At the Stratford Festival, Mr. Blake reconnected not only with theatre school buddy Mr. Wilkie, but also actor Graham Abbey, with whom Mr. Blake had worked on a touring show for children in the 1990s. The two initially bonded over the play’s “rather dodgy” monologues, according to Mr. Abbey, as well as their mutual appreciation of American football. (Mr. Blake rooted for the New Orleans Saints.)
Mr. Blake flexed his abilities in a variety of roles over many years at the Stratford Festival.David Hou/Supplied
“We liked musicals and sports,” Mr. Abbey said. “A strange mix, but we’d always talk about both things. Later on, when we were both in Toronto, we’d do these all-day marathons watching football; I remember making this awful sausage pasta for it.
“We spent so many hours together at various phases in our lives, which is something I can’t say I’ve done with a lot of other people,” he continued. “We were texting nearly right up until the time of his passing.” According to Mr. Abbey, Mr. Blake had recently recommended a set of graphic novels to him to prepare for a role: Neil Gaiman’s Sandman series.

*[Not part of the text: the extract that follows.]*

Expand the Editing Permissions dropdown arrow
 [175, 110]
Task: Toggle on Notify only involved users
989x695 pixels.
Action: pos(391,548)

What endures about Mr. Blake’s artistry, according to those who directed and shared the stage with him, is the grit with which he approached theatrical text, whether playing an impish lion or a Shakespearean scoundrel. He was introspective and pensive in the rehearsal hall so that he could be completely uninhibited onstage.

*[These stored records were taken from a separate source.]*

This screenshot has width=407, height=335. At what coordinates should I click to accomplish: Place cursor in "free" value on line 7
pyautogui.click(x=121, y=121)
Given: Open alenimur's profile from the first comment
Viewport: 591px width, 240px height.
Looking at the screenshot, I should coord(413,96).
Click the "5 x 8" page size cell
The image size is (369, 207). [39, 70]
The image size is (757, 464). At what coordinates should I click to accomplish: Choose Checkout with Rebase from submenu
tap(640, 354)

“I loved watching him assess and think,” Mr. Gibson said, reflecting on the 2009 Othello. “We went across the country to find the actor who would be our Othello. And while Michael was relatively young at the time, there was something about his particular take on the character that stood out from other candidates. There was a maturity there, a weariness and awareness of the world that made him seem like he had lived more years than his actual age.
“When you cast an actor, you’re always looking for that extra layer of depth, that secret sauce that makes the performance that much of a deeper experience,” Mr. Gibson continued. “I loved how deliberate he was, and I loved catching him off guard.”

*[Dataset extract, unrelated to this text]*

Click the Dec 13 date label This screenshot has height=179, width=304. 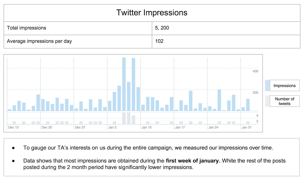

Mr. Blake had a rich personal life outside of his work. He had two daughters from different mothers – Olivia Croft, 30, and Sydney Robinson Blake, 8, whom he often took to the theatre. According to Ms. Macdonald, he prioritized eating healthily and keeping active – he seldom indulged in guilty pleasures.
Even with so much to keep busy, art made up a huge part of his existence, Ms. Macdonald said. He was a fan of Kendrick Lamar, and he had a tattoo honouring visual artist Jean-Michel Basquiat.
“So much of his life involved his art,” she said, highlighting his contributions, as a Black Shakespearean actor, to the Canadian theatre ecology. “Certainly a great deal of our time together was spent discussing the craft. Art meant everything to him.”
That love of art meant Mr. Blake held himself to high standards, according to Mr. Hall, often impossibly so. “It’s nice to be acknowledged as a Black actor,” he said, “but I think he wanted to be acknowledged as a great actor, too. We would talk about it all the time: He’d tell us that as Black actors that we had to bring it. We had to be excellent; we had to be better, and do the work better. He never settled.”
When a piece of work resonated with Mr. Blake, however, the veneer dropped. The telltale stoicism and rigour gave way to a warmth that Mr. Hall says he feels lucky to have experienced.
“He came to see Anne of Green Gables this year with his daughter,” he said. “He was beaming. He was so proud of me, and he texted me later. He said ‘I’m really happy to see you shining brightly at Stratford.’ Coming from someone that talented, from a guy who looks like me, someone who held such a high standard for himself and therefore others … that meant more to me than he could ever possibly know.”
Mr. Blake leaves his two daughters and his mother, Marjorie Blake.